# NY Bill A09340: Limit “Assault Weapon” Ammo Sales to 20 Rounds Every 4 Months



## RedLion (Sep 23, 2015)

A heads up for NY folks.



> PROVIDED, HOWEVER, THE SALE OF AMMUNITION FOR ASSAULT WEAPONS, AS DEFINED BY SUBDIVISION TWENTY-TWO OF SECTION 265.00 OF THIS TITLE, SHALL BE LIMITED TO TWO TIMES THE CAPACITY OF AN AUTHORIZED WEAPON OVER A ONE HUNDRED TWENTY DAY PERIOD.


NY Bill A09340: Limit "Assault Weapon" Ammo Sales to 20 Rounds Every 4 Months - The Truth About Guns


----------



## Kauboy (May 12, 2014)

My gosh these people are dumb...
I can see the gun store ads now:
"Hi friends, do you own one of those evil black rifles that our governor has his panties twisted up about?
Did you lose your mind, and actually sign up with that dumb registry?
Are you hacked off about this asinine ammunition restriction to 20 rounds for your (air quotes)assault weapon(air quotes)?

• _Set task 1_
From the listing, keep only the lines that contain the string "size", matching its case exactly.
The forum thread above has no connection to the listing that comes next.

• _Dataset content_

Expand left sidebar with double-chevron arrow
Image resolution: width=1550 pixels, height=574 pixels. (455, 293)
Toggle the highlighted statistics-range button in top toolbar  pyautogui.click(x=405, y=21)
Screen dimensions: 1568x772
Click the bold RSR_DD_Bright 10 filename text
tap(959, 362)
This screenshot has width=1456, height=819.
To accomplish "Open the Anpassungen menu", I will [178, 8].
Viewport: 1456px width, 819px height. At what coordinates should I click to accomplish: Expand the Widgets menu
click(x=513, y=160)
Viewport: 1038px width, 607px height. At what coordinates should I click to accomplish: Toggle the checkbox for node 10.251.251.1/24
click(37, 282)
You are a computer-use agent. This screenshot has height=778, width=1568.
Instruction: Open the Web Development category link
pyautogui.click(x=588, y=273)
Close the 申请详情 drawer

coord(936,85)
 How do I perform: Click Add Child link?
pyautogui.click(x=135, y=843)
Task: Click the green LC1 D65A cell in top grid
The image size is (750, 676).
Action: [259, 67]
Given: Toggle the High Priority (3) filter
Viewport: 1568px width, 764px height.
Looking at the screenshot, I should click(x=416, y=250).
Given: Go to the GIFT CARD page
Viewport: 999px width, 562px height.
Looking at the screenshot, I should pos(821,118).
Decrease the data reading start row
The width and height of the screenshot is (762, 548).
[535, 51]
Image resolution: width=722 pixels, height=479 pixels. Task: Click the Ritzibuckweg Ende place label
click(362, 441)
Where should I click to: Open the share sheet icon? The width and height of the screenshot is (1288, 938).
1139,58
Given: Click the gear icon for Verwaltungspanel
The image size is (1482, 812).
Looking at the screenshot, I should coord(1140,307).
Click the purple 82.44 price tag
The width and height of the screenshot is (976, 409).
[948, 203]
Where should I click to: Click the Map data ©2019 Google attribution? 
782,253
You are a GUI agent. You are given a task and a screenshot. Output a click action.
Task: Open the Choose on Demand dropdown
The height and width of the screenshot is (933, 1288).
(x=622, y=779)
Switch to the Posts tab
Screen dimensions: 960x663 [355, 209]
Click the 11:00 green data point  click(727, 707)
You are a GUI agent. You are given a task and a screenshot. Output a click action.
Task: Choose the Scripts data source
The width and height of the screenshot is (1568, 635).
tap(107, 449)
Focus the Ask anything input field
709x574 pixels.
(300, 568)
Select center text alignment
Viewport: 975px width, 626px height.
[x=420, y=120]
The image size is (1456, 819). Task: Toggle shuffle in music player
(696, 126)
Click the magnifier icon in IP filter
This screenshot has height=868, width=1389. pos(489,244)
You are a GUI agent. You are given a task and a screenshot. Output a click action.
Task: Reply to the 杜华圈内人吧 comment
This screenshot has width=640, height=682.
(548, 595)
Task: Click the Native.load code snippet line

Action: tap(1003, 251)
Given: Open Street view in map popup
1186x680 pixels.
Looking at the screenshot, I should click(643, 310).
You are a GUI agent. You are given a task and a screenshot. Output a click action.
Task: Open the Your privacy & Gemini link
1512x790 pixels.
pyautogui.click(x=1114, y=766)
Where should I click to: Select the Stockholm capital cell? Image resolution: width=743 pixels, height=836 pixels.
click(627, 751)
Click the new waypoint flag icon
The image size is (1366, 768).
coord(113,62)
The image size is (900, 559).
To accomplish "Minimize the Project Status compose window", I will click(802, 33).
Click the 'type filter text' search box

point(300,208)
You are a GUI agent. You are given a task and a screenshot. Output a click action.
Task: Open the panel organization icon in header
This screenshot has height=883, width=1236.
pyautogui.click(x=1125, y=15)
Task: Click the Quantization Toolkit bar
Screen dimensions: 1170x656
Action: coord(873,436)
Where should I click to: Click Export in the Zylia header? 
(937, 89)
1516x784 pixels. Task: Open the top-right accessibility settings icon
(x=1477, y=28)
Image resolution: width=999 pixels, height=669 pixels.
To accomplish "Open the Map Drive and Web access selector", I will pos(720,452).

• _Set task 2_
In the forum thread about the New York ammunition bill, over what period does the quoted provision limit ammunition sales for assault weapons?

• _Worked solution 1_
The image size is (750, 676).
The image size is (1482, 812).
The image size is (1456, 819). Task: Toggle shuffle in music player
The image size is (1366, 768).
The image size is (900, 559).

• _Worked solution 2_
A one hundred twenty day period.